**Reading passage:**
○ ○ ○

During a meeting on the issue, the municipality suggested turning Beit Giora, a five-story former absorption center that has been turned into a youth housing center with more 150 beds, into a discounted housing destination for the soldiers, he said.

Since then, eight lone soldiers have moved into the facility, with others planning on relocating there, although city funding for their rent has not been approved.

However, on Thursday, when the municipality’s finance committee mulled providing NIS 170,000 to the Yovelim neighborhood administration that manages the facility, haredi (ultra-Orthodox) council members voted to scrap the project due to the organization’s secularity.

“The project is operated by the municipality’s Youth Authority and Yovelim, and the haredi council members think both groups are anti-haredi, which of course, is not true,” a municipal official who requested anonymity explained on Monday. “I think this is a misunderstanding that can be resolved.”



In response to the controversy surrounding the haredi opposition to funding the center, United Torah Judaism councilman Yitzhak Pindrus said that the decision is not intended to punish lone soldiers, but rather the disparity in funding between secular and ultra-Orthodox groups.

“We are not against lone soldiers; we are against the Yovelim administration, which ignores the 25 percent of [Kiryat Hayovel] residents who are not entitled to receive money from the administration,” Pindrus said.

○ ○ ○

**Supplied material:**
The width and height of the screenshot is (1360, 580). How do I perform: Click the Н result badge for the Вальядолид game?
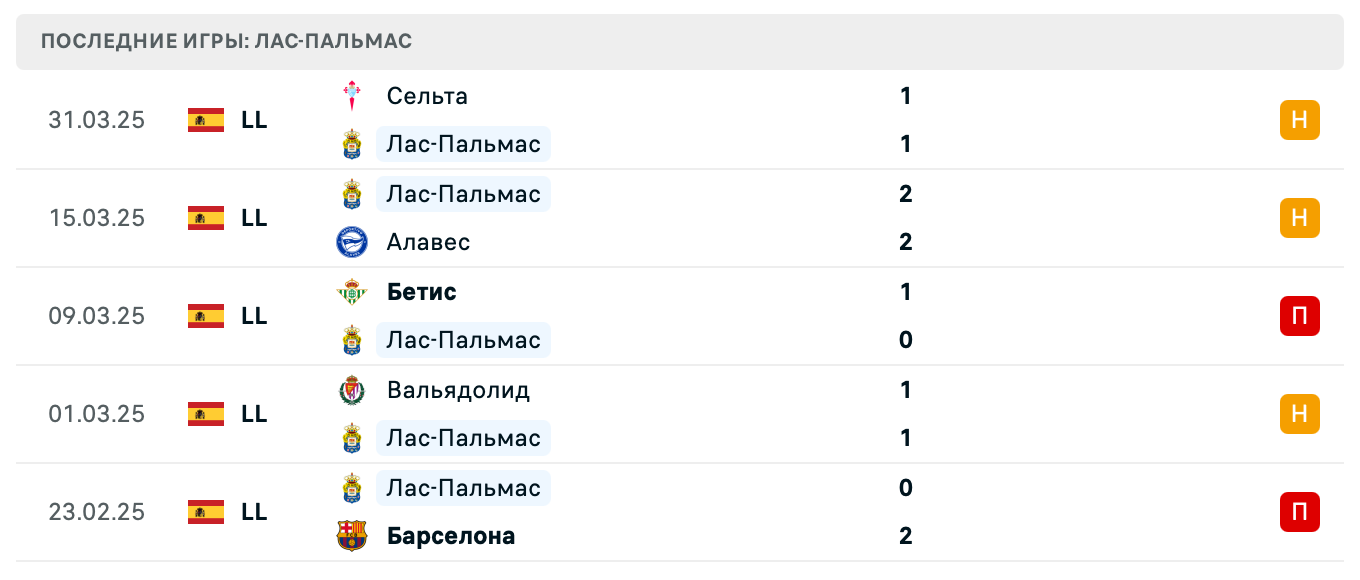1299,414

○ ○ ○

**What you have to do:** Reproduce the text of the news article on housing for lone soldiers between "Since then, eight" and "not been approved.", inclusive.

**Reply:**
Since then, eight lone soldiers have moved into the facility, with others planning on relocating there, although city funding for their rent has not been approved.